プロボクシング元日本スーパーフライ級1位の梶颯(28=帝拳)が2年7カ月ぶりのリング復帰を迎える。4日、東京・後楽園ホールで開催される所属ジム興行DYNAMIC GLOVE on U-NEXT45に登場。アブカール・ヤノン(21=フィリピン)とのバンタム級8回戦を控える。3日には東京・文京区の日本ボクシングコミッションで前日計量に出席。300グラム少ない53・2キロでパスしたヤノンに対し、梶は400グラム少ない53・1キロでクリアした。
2試合連続のタイトル挑戦後の23年12月、篠田将人戦で7回TKO勝ちして以来のリングとなる。梶は「久しぶりの(調整の)感覚。うれしいですね。計量クリアするとようやく試合だなという実感がわきますね」と笑顔をみせた。
スタミナ強化やガードなどディフェンス面の修正を重ねながら、次戦決定を待っていたところで、スパーリング中に左眼窩(がんか)底を痛めて戦線離脱。約6カ月間は実戦練習ができなかったという。「いろんなことが重なった」。
もともと帝拳ジムで指導を受けてきたトレーナーの元東洋太平洋フェザー級王者葛西裕一氏が独立。都内にGLOVESジムを立ち上げて会長に就任したところでコンビ解消となった。試合がなかった期間、梶はGLOVESジムで会員向けのトレーナーとして働きながら、同氏の技術面のアドバイスも受けてきた。元師匠の言葉も大きな支えとなり、さらにカムバックへの思いを強くしたそうだ。
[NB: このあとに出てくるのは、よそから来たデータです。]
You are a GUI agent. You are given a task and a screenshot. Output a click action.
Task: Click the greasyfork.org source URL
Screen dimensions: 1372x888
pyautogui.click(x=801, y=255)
復帰戦のセコンドも葛西氏に入ってもらうという。梶は「しっかりと倒せるように。葛西さんとやってきて、帝拳ジムのトレーナーの方々にも協力していただき、いろいろ話もできた。長い休暇だったが良い期間だったと思う」と振り返った。
今後はバンタム級を主戦場にしていく意向。梶は「スーパーフライ級は(減量で)きつい状態が多かった。今回は良い調整できたと思う。しっかりと証明して『梶、変わったじゃん』と思われるような試合がしたい」とイメージを膨らませていた。